La plataforma de cloud para modelos open-source, Together AI, ha cerrado una ronda de financiación masiva de 800 millones de dólares, alcanzando una valoración de 8.300 millones. La compañía, que proporciona infraestructura para ejecutar y afinar modelos de IA de código abierto, se ha convertido en el claro beneficiario del éxodo de desarrolladores que buscan alternativas a las APIs propietarias de OpenAI o Google. Su propuesta es sencilla pero potente: ofrecer potencia de cómputo optimizada para modelos como Llama 3, Mistral o Falcon, permitiendo a startups y empresas personalizar sus propios algoritmos sin depender de un solo proveedor.
El respaldo de inversores de peso como General Catalyst y los ya existentes demuestra que el mercado cree firmemente en el modelo de "IA abierta pero gestionada". Together AI no solo vende GPUs; vende un ecosistema donde el control de los datos y la flexibilidad son los principales reclamos. En un momento en que las grandes tecnológicas aprietan sus políticas de uso, tener una nube especializada en open-source se convierte en un activo estratégico.
En una movida que ha sacudido a la comunidad global de IA, Anthropic ha retirado del acceso público sus modelos más avanzados —Fable 5 y Mythos— para cumplir con las nuevas regulaciones de control de exportaciones impuestas por el gobierno de Estados Unidos. La decisión afecta de manera inmediata a desarrolladores e investigadores fuera del país, que ya no podrán interactuar con estas fronteras de la inteligencia artificial. Anthropic, conocida por su enfoque en seguridad y alineación, ha priorizado el cumplimiento legal por encima de la accesibilidad, abriendo un debate incómodo sobre la soberanía tecnológica.

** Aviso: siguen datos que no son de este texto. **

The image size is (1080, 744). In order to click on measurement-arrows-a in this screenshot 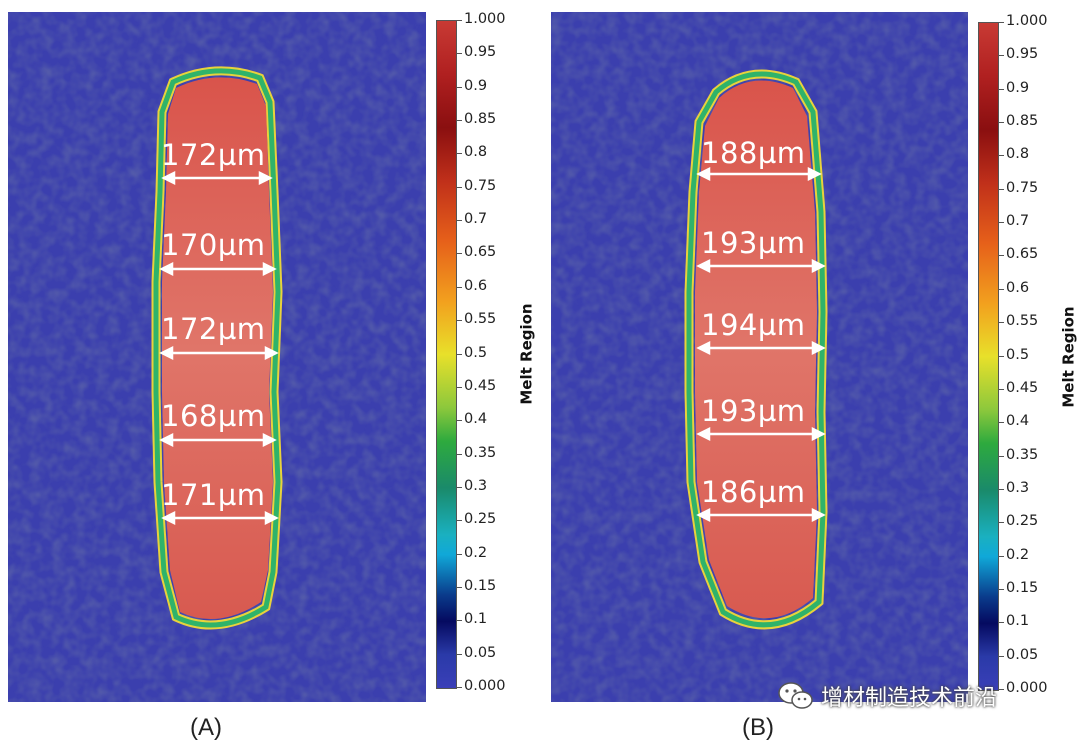, I will do `click(219, 348)`.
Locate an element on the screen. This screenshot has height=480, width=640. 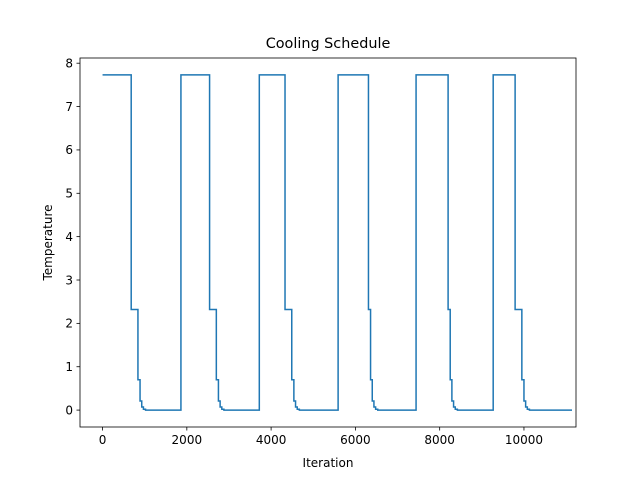
y-tick-label: 2 is located at coordinates (69, 324).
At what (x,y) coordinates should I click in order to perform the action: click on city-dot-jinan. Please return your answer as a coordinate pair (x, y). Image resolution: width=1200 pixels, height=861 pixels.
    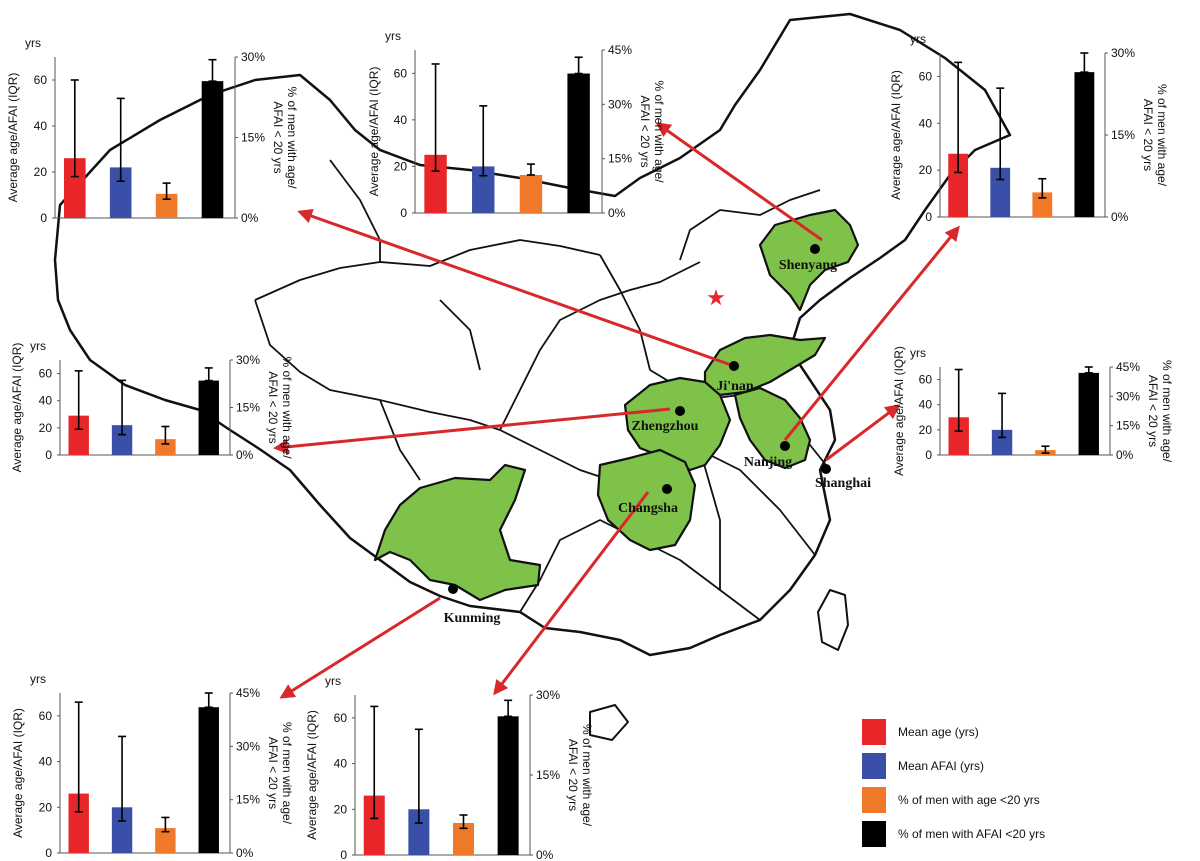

Este movimiento no es aislado. Con la administración estadounidense endureciendo las restricciones sobre tecnologías consideradas críticas para la seguridad nacional, las empresas de IA se ven atrapadas entre la innovación global y las exigencias geopolíticas. El resultado inmediato es una brecha digital de nuevo tipo: ya no solo hay países con o sin Internet, sino países con o sin acceso a modelos de frontera. Empresas y gobiernos de Europa, Asia o América Latina tendrán que buscar alternativas —quizás en el ecosistema open-source que Together AI está potenciando— o resignarse a ir un paso por detrás.

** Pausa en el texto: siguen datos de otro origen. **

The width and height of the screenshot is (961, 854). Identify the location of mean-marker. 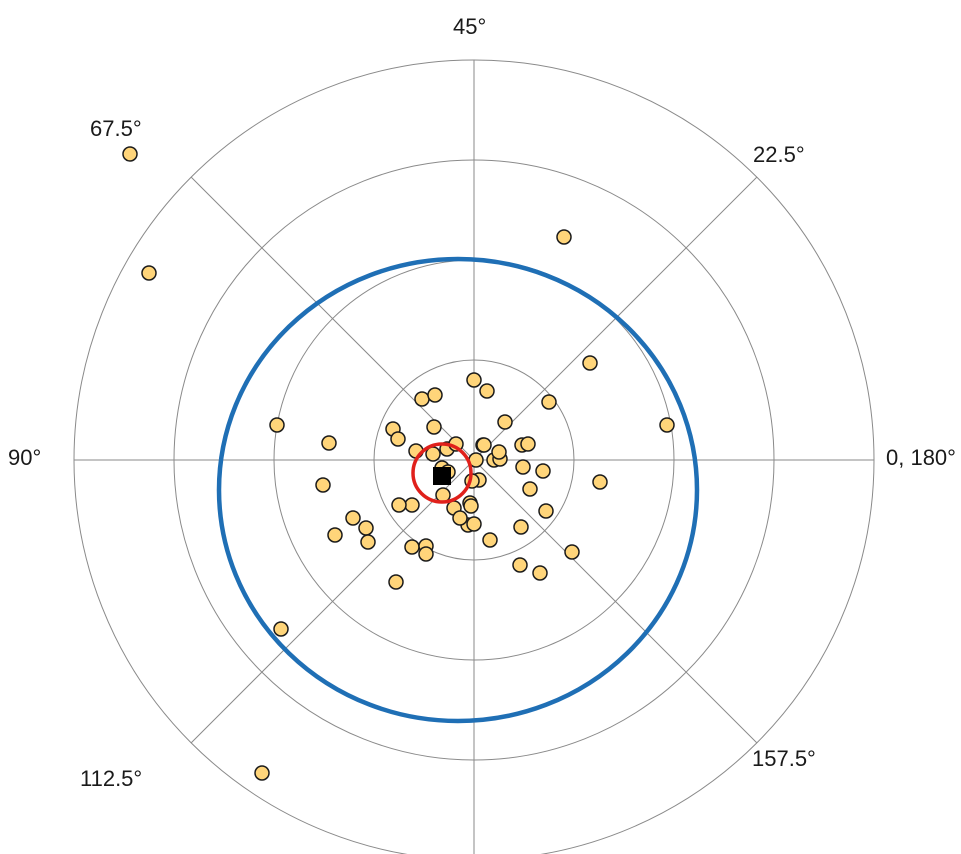
(442, 476).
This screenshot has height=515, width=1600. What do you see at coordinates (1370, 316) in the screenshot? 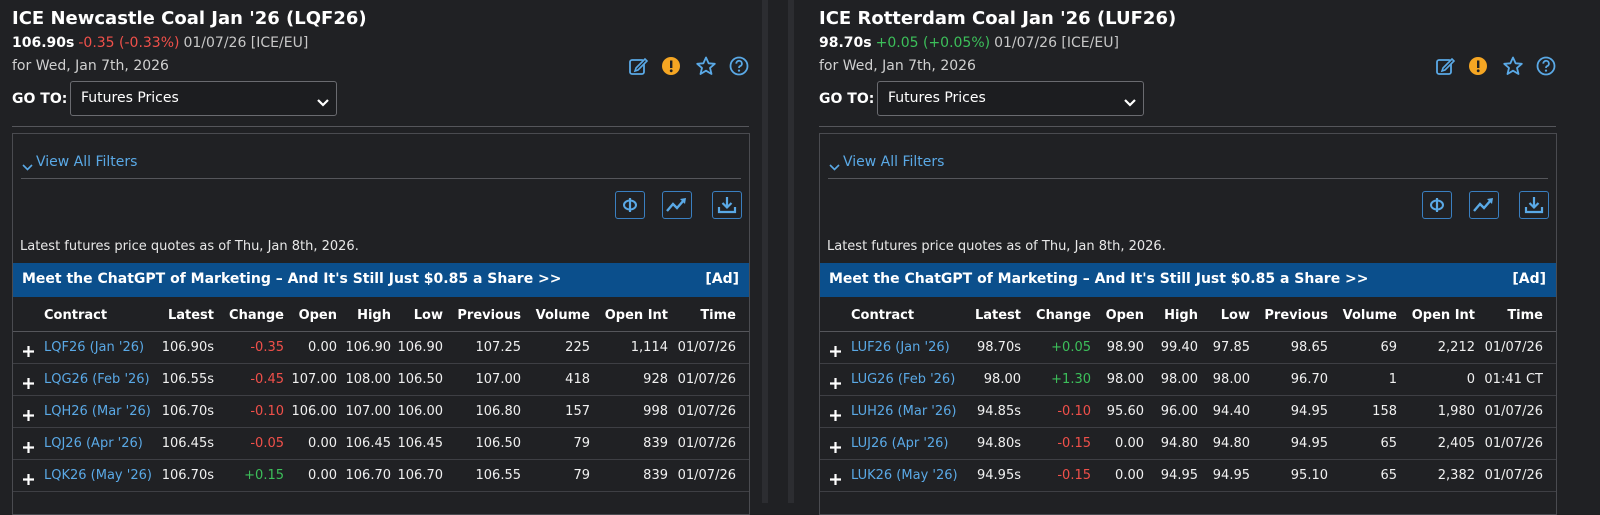
I see `column-header: Volume` at bounding box center [1370, 316].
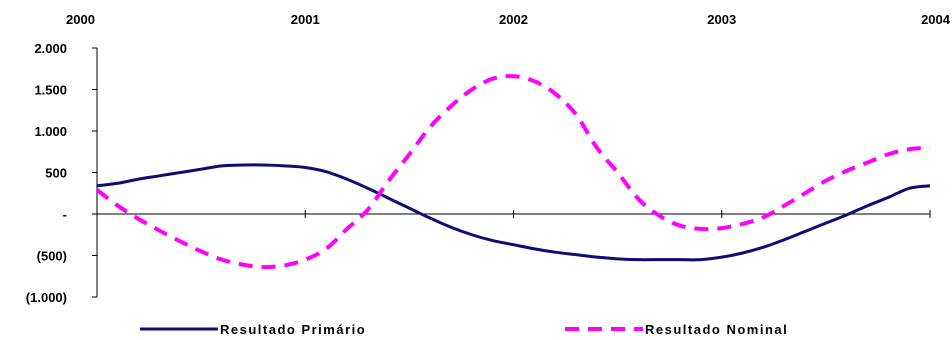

Mark Zuckerberg lo ha vuelto a hacer: Meta, la compañía matriz de Facebook e Instagram, está construyendo un negocio de cloud computing para vender su capacidad de infraestructura de IA sobrante a clientes externos. La jugada sigue el manual de Amazon con AWS, pero con un giro: Meta ya posee una de las flotas de GPUs más grandes del mundo, adquirida para entrenar y ejecutar sus propios modelos (como Llama 4 o sus sistemas de recomendación). Ahora, en lugar de dejar esos recursos ociosos en momentos de baja demanda, los alquilará a terceros.
Si el plan prospera, Meta pasará de ser una empresa de redes sociales y metaverso a un proveedor de infraestructura cloud de primer nivel. La competencia en el mercado de la nube se calienta: AWS, Azure y Google Cloud ya no serán los únicos gigantes. Meta podría ofrecer precios agresivos gracias a su escala, y lo más importante, una integración nativa con su ecosistema de IA open-source. Las startups que quieran afinar modelos basados en Llama podrían tener un incentivo directo para alojarse en Meta Cloud, creando un círculo virtuoso (o vicioso, según se mire) que refuerce el dominio de la compañía.
Estas tres noticias, aunque parecen de diferentes ámbitos, comparten un mismo nervio: el control de la infraestructura de IA como palanca de poder. Together AI demuestra que el dinero fluye hacia quien ofrece independencia del proveedor único (open-source en la nube). Anthropic, por su parte, nos recuerda que esa independencia puede verse truncada por decisiones geopolíticas que dejan a medio mundo fuera del acceso a los modelos más avanzados. Y Meta, con su nuevo negocio de cloud, añade una capa más: la empresa que antes solo consumía IA ahora la produce y la vende, creando un ecosistema cerrado alrededor de sus propios modelos. En conjunto, estamos viendo cómo la IA deja de ser solo un producto y se convierte en una infraestructura crítica, con ganadores y perdedores definidos por quién tiene los chips, quién escribe las reglas y quién decide a quién se los alquila.